The Labor Department politicizes the regulation of workplace health.
Monday, August 18, 2008; Page A10

FOR 7 1/2 YEARS, the Labor Department has neglected the workers it's supposed to protect. Now it is rushing to make its pro-industry stand official policy. The Post's Carol D. Leonnig reported that the Labor Department has fast-tracked a proposal that would make it more difficult to regulate workplace safety.

A last-minute policy push is nothing new to presidential administrations, but the Labor Department's proposal is particularly bold. The plan is an attempt by Labor's policymakers to wrest control of the risk assessment process from scientists at the Occupational Safety and Health Administration.
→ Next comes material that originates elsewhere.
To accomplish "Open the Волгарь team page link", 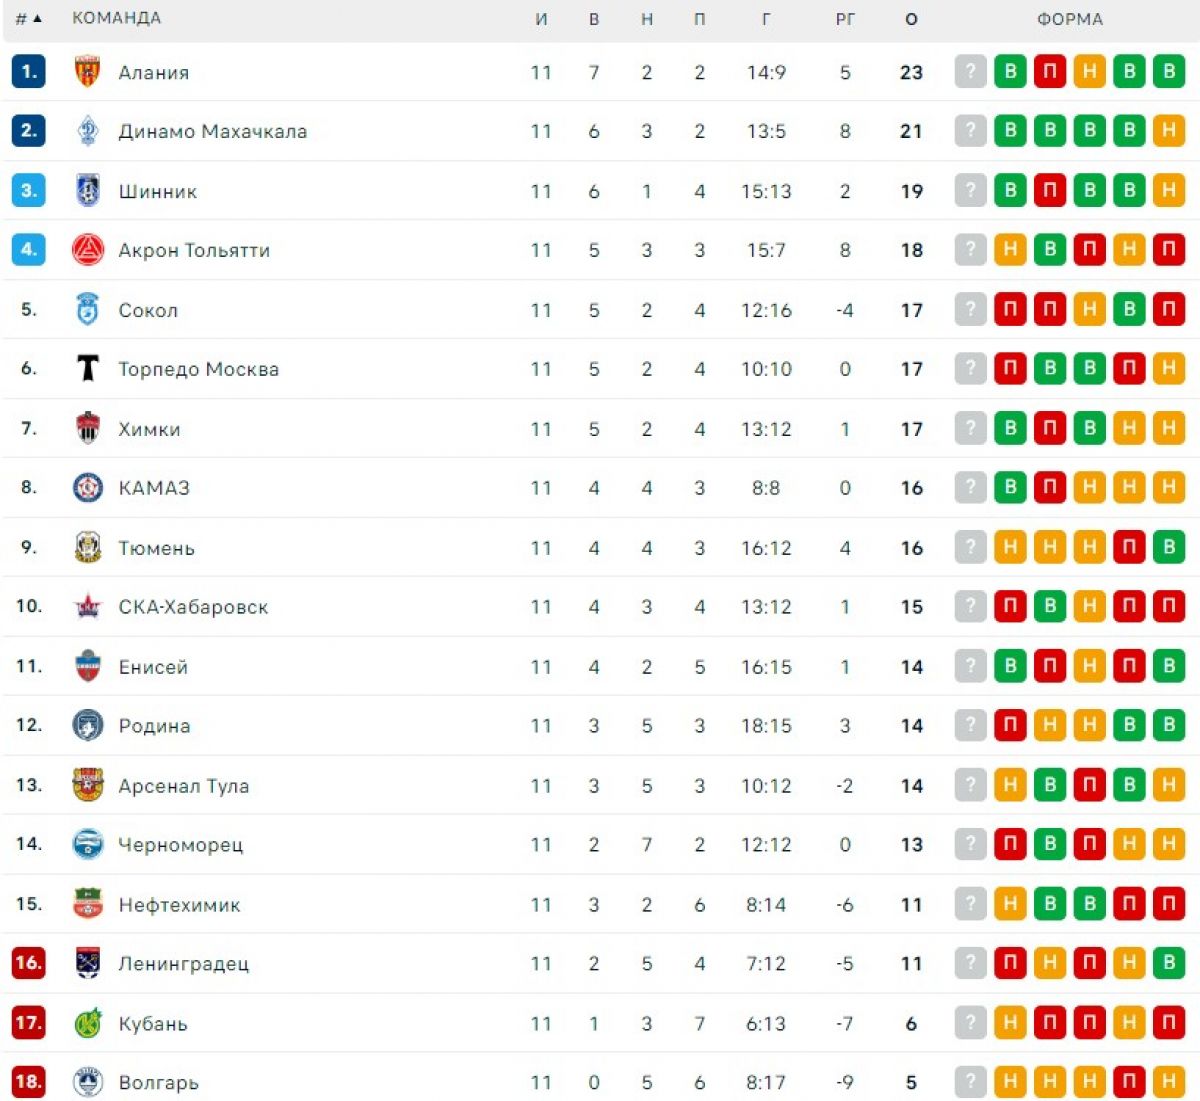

Doing so would add another layer to a byzantine regulatory process that would be difficult for future administrations to untangle. It would also undermine OSHA, an agency that already has too many procedural hurdles to clear.
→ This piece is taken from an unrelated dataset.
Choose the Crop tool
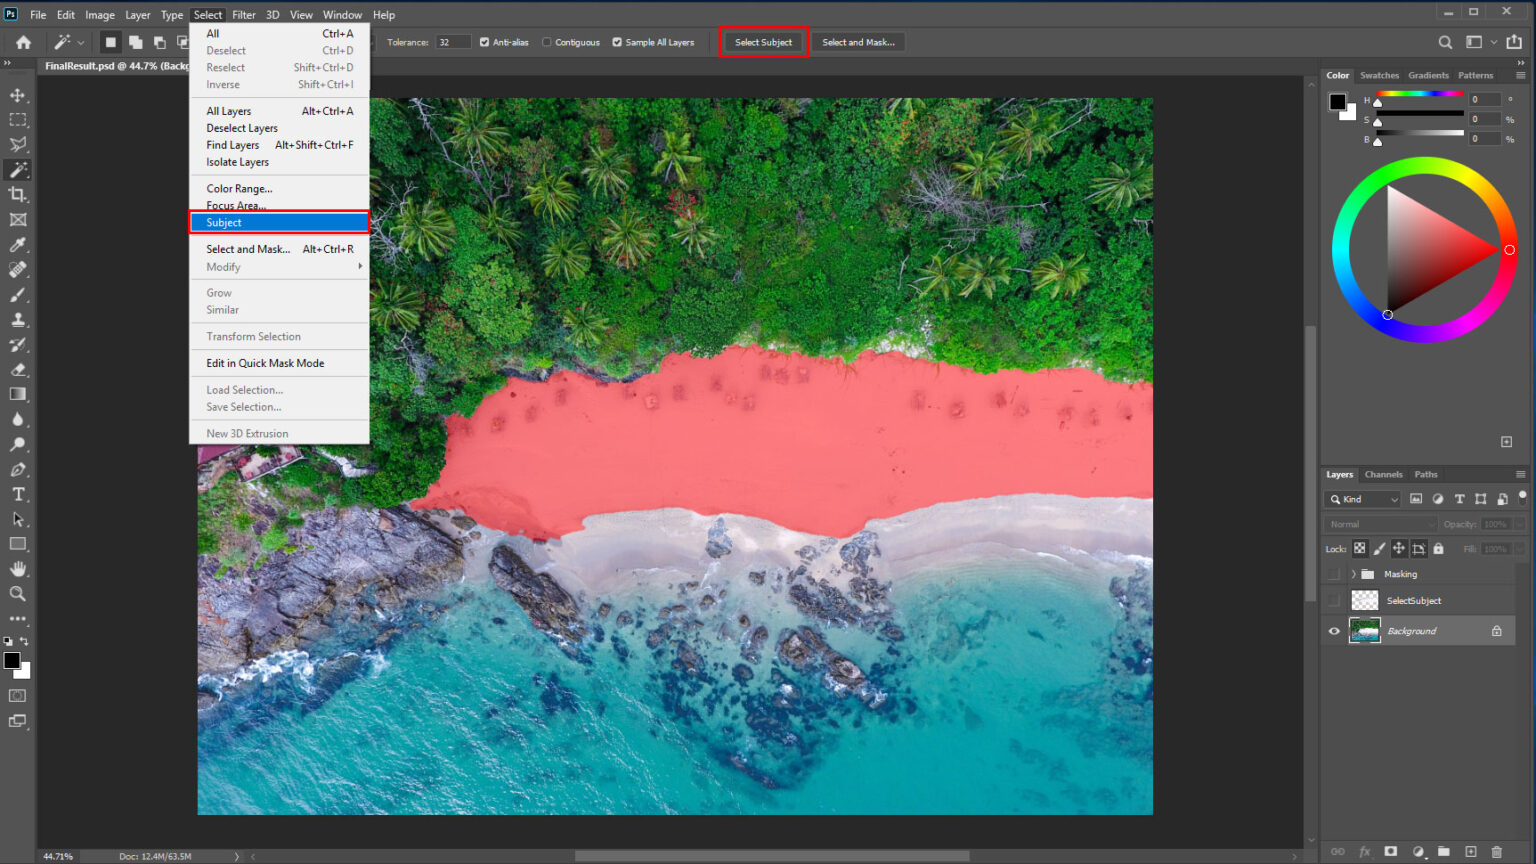Screen dimensions: 1536x864 pyautogui.click(x=15, y=194)
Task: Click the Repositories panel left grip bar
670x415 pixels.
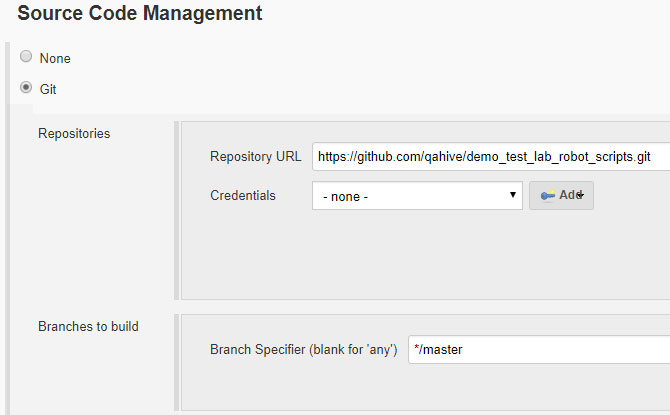Action: 176,210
The Office of Management and Budget released a report in 2006 stating that risk assessment should focus on actual, rather than possible, harm caused by toxins. This sounds reasonable, but Congress intended for risk assessment to be a preventive measure; by the time the dangers of toxins are apparent, it's often too late to protect workers. At the request of the OMB, a National Academy of Sciences committee reviewed the proposal. The scientists gave the report an "F" and described it as "fundamentally flawed." The OMB shelved the report, but the Labor Department's proposal resurrects much of its substance. Meanwhile, Labor has adopted one major health rule for a chemical in the workplace since President Bush took office -- and that was under court order.

OSHA's problems did not begin with the Bush administration. The Supreme Court ruled in 1980 that OSHA could regulate a toxin only if it posed a "significant risk" to workers' health, a difficult standard to satisfy. The judiciary and Congress have continued to pare OSHA's authority. And while the nation's working population doubled from 1975 to 2006, OSHA's workforce dropped by 240 employees, to 2,165.

Some believe Congress should grant OSHA broader decision-making power. Others believe that the Environmental Protection Agency should handle the regulation of workplace toxins. But it is clear that the wrong way to fix an agency overburdened by procedure is to add another layer of regulation. The Labor Department should withdraw its proposal.